■ Document excerpt ■
Outgunned: How the Network News Media Are Spinning the Gun Control Debate
Table of Contents:
3. The Development of Themes
Reporters harped on several major themes in their coverage of gun policy stories over the last two years. The arguments most commonly advanced had one thing in common: guns are the problem. On the other hand, pro-gun rights themes were, for the most part, ignored.
GUN CONTROL THEMES
1. "Access to guns leads to shootings." The instinctive network approach focused more on the weapons than on the shooters. The day after the Columbine High School shooting, Katie Couric flew in to ask Colorado Governor Bill Owens outside the school: "A lot of people are asking about the accessibility of guns. Have you wondered about that yourself?"
Network anchors didn’t just single out guns, but a permissive "gun culture" as the culprit. After the Jonesboro, Arkansas shooting, Couric asked Arkansas Governor Mike Huckabee on March 26, 1998: "Are you a proponent of the theory that somehow the fact that these school shootings have taken place in the South is indicative of a southern culture that, that might, I don’t know, be more permissive of this kind of activity or somehow encouraged by the acceptance of guns and hunting?"
Couric didn’t mention that cities with the most restrictive gun laws—New York City, Chicago, Los Angeles and Washington D.C.—account for 13 percent of the U.S. murders despite making up only five percent of the U.S. population.
2. "Concealed weapons laws will only increase the carnage." Another liberal argument advanced by the media is that passage of concealed weapons laws will equal more violence in the streets. But it was a responsible gun owner, assistant principal Joel Myrick, who went to his car to grab a gun to stop the Pearl, Mississippi shooter. How many networks told the stirring story of Myrick’s heroic defense of his students with a firearm? Just one. NBC mentioned it twice, in an October 2, 1997 NBC Nightly News story and an interview with Myrick on the October 3, 1997 Today show.

Records for locating described items
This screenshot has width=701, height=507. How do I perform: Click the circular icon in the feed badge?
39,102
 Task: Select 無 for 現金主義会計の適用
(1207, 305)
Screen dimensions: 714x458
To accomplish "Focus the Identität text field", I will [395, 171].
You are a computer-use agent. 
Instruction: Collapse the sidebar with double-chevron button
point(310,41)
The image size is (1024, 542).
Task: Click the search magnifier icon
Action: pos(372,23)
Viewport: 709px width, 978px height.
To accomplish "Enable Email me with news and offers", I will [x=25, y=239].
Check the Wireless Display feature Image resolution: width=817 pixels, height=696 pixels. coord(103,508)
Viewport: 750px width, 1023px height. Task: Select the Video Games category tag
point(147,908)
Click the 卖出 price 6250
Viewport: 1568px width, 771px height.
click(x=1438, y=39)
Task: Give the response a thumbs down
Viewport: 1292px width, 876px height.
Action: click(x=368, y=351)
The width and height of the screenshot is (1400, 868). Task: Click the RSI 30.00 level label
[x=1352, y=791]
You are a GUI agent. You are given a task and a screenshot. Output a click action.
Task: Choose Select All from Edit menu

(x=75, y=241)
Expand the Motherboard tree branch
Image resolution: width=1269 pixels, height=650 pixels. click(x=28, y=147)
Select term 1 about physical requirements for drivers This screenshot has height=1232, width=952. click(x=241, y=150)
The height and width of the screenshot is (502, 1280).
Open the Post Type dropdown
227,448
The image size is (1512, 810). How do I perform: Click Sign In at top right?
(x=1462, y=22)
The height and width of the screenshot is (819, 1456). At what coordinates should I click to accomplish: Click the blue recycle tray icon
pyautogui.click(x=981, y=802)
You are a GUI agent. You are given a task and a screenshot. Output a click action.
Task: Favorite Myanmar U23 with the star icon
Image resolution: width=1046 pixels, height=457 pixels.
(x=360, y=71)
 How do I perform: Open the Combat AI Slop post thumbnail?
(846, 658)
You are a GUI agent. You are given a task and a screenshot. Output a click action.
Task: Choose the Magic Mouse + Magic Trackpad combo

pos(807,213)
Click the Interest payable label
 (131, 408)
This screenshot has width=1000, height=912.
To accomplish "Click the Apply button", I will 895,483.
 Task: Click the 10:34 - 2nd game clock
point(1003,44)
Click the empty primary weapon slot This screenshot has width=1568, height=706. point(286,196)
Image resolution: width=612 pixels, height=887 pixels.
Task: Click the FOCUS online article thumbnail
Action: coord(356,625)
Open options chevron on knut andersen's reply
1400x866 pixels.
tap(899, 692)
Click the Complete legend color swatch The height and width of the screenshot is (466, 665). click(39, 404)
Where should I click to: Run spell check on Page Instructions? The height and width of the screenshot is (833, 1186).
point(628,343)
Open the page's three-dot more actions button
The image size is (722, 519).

■ Directives ■
• a. In the report on network news coverage of gun control, write out the passage starting at "Couric didn’t mention" and ending at "1997 Today show.", substituting "law-abiding gun owner" for "responsible gun owner".
• b. Proceed with the report on network news coverage of gun control from the point where it stops.

■ Expected results ■
• a.
Couric didn’t mention that cities with the most restrictive gun laws—New York City, Chicago, Los Angeles and Washington D.C.—account for 13 percent of the U.S. murders despite making up only five percent of the U.S. population.
2. "Concealed weapons laws will only increase the carnage." Another liberal argument advanced by the media is that passage of concealed weapons laws will equal more violence in the streets. But it was a law-abiding gun owner, assistant principal Joel Myrick, who went to his car to grab a gun to stop the Pearl, Mississippi shooter. How many networks told the stirring story of Myrick’s heroic defense of his students with a firearm? Just one. NBC mentioned it twice, in an October 2, 1997 NBC Nightly News story and an interview with Myrick on the October 3, 1997 Today show.

• b.
On the day after the Columbine killings, ABC’s Charlie Gibson asked Colorado Governor Bill Owens: "There is irony in this state. Right as this happens, the state legislature is debating a bill that would permit citizens of Colorado to carry concealed weapons. That’s a bill that you support or have supported and said you would sign. Does this change your mind? Does it change the political landscape? Does it now seem terribly ill-advised?"
In states that passed concealed-weapon laws, crime has decreased dramatically. Professors John Lott and David B. Mustard of the University of Chicago found that network reporters were pushing a liberal myth: "When state concealed handgun laws went into effect in a county, murders fell by 8.5 percent, and rapes and aggravated assaults fell by five percent and seven percent." [More Guns, Less Crime, John R. Lott, Jr., University of Chicago Press, 1998.]
3. "Gun makers are responsible for violence." When the gun control debate shifted from Congress to the courts with lawsuits against gun manufacturers, the media again shifted blame, this time from the criminals to the gun makers.
On February 12, 1999, Good Morning America co-host Charles Gibson hailed a victorious "landmark" ruling: "Late yesterday, the growing drive to hold gunmakers to account for the way their products are used had its first victory in a federal court in New York City. Both sides are saying this is just the beginning. And there is no doubt that in the end, communities across the nation will be touched by the debate. ABC’s Terry Moran has more on the landmark ruling."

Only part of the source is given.